I sat on the bed and tried to act as if I'd seen it all before, but we both knew better. When she finally ran out of clothes, I ran out of breath. She stood there for a moment, hands on firm hips, promise in her posture. Long muscles rippled, toned and hard, and there was a ruthless desire in her eyes that didn't lean anywhere near tenderness.
"You're going to hurt me," I whispered in a voice heavy with doom. She acted as if she didn't hear me and flicked off the lights. She stood in perfect skin, her form defined by the deluge of moonlight pouring in from the window, and I nearly drowned in the intensity of that mean moment.
She pounced. Caught by surprise, I was pinned in three seconds flat, the victim of an obvious professional. She sat on my chest, put her fingers in my hair and sank her teeth into the flesh of my shoulder.

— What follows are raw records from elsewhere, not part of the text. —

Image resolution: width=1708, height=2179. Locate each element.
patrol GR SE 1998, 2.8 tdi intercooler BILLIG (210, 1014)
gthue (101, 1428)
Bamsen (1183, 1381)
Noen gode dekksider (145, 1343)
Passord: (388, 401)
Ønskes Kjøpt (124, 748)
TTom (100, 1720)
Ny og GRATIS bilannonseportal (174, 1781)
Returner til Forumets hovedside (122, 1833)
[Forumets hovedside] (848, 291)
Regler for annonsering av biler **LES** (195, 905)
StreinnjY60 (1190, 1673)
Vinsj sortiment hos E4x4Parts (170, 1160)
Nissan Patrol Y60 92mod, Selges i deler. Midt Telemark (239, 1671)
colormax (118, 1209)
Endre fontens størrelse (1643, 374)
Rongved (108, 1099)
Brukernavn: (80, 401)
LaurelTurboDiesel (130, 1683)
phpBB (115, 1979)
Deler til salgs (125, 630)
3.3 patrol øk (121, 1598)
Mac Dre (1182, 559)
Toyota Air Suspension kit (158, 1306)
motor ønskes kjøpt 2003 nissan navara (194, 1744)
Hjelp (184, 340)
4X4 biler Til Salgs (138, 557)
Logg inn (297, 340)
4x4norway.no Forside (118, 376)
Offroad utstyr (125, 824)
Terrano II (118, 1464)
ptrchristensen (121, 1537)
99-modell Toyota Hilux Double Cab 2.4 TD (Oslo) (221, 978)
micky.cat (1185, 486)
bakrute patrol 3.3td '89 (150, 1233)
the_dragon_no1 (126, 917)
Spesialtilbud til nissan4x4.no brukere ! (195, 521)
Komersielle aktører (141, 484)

"Vampire!" I yiped. "I knew it!"
Her head came back up, and the blood on her teeth and lips appeared black in the moonlight. That's my blood, I thought, and a malaise spread through my heart.
"So," I said. "You want to play rough." I grabbed her by the shoulders and rolled left, and the power struggle began.
There is an animal in all of us. A vicious, ruthless beast crouching in the cage of our hearts. Most keep it locked away, embarrassed by its grotesque face, shamed by its ugly methods.